On the operating side, Crescent Point has reduced production costs to the point where it can live within its cash flow at WTI oil of US$35 per barrel or better. That’s lower than most of its peers and is a strong indication of the quality of the resources as well as the management team’s ability to drive costs out of the business.

Production outlook

Most companies are cutting capex to protect their balance sheets, but the reduction in drilling and exploration is also hammering output. That’s not the case at Crescent Point. In fact, the company expects 2016 daily production to increase compared with last year despite a 40% reduction in capital spending.

Free cash flow

Crescent Point is looking at some decent margins if oil prices continue to rise.
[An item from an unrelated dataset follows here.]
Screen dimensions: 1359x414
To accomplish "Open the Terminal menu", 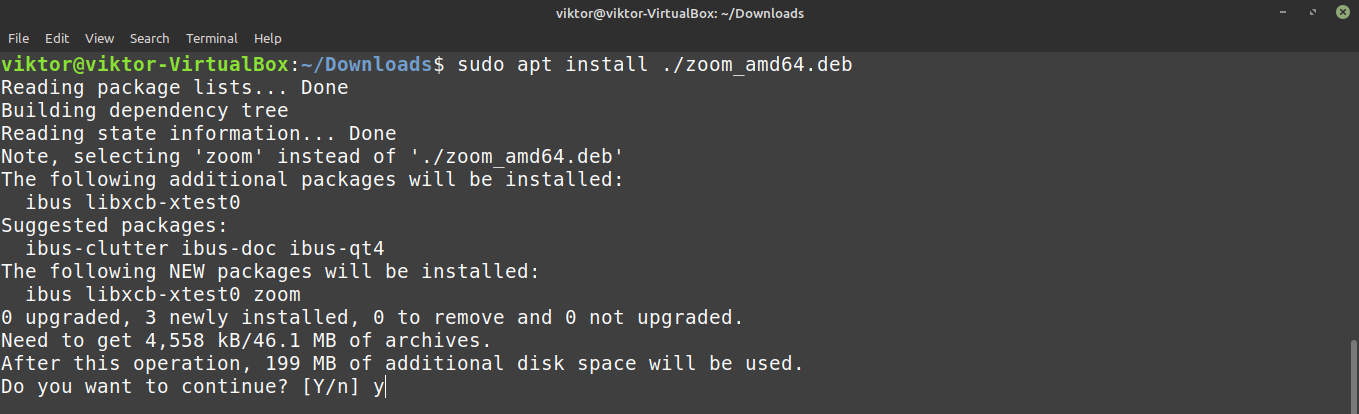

The company says it could generate $600 million in free cash flow in 2017 if WTI oil averages US$55 per barrel next year.

Is it time to buy?

At the moment, WTI is trading just shy of US$50, and analyst predictions are all over the map as to where it’ll go next in the short term, so investors have to be careful.

Remember, the market staged a nice recovery through the spring of 2015 only to plunge again through the back half of the year.

Nonetheless, Crescent Point is in much better shape than many of its peers, and the potential to throw off such high levels of free cash flow opens up a lot of opportunities for the company and its investors.

Crescent Point has always been aggressive on the acquisition front, and it would make sense for the company to start picking up additional assets while the market is still under pressure.

Management might also decide to start raising the dividend again in an effort to lure income investors back into the name.

Another thing to consider is the possibility of a takeover by a larger firm. Crescent Point is sitting on some of the industry’s top assets and has more than 7,500 identified drilling locations ready for development once the oil market recovers. Consolidation in the energy space is expected to start ramping up, and Crescent Point could find itself in the sights of one of the industry giants.

Risks still remain and another sharp downturn in oil would certainly hit this stock, but if you believe oil has bottomed and are willing to ride out some short-term volatility, Crescent Point looks like a solid bet right now.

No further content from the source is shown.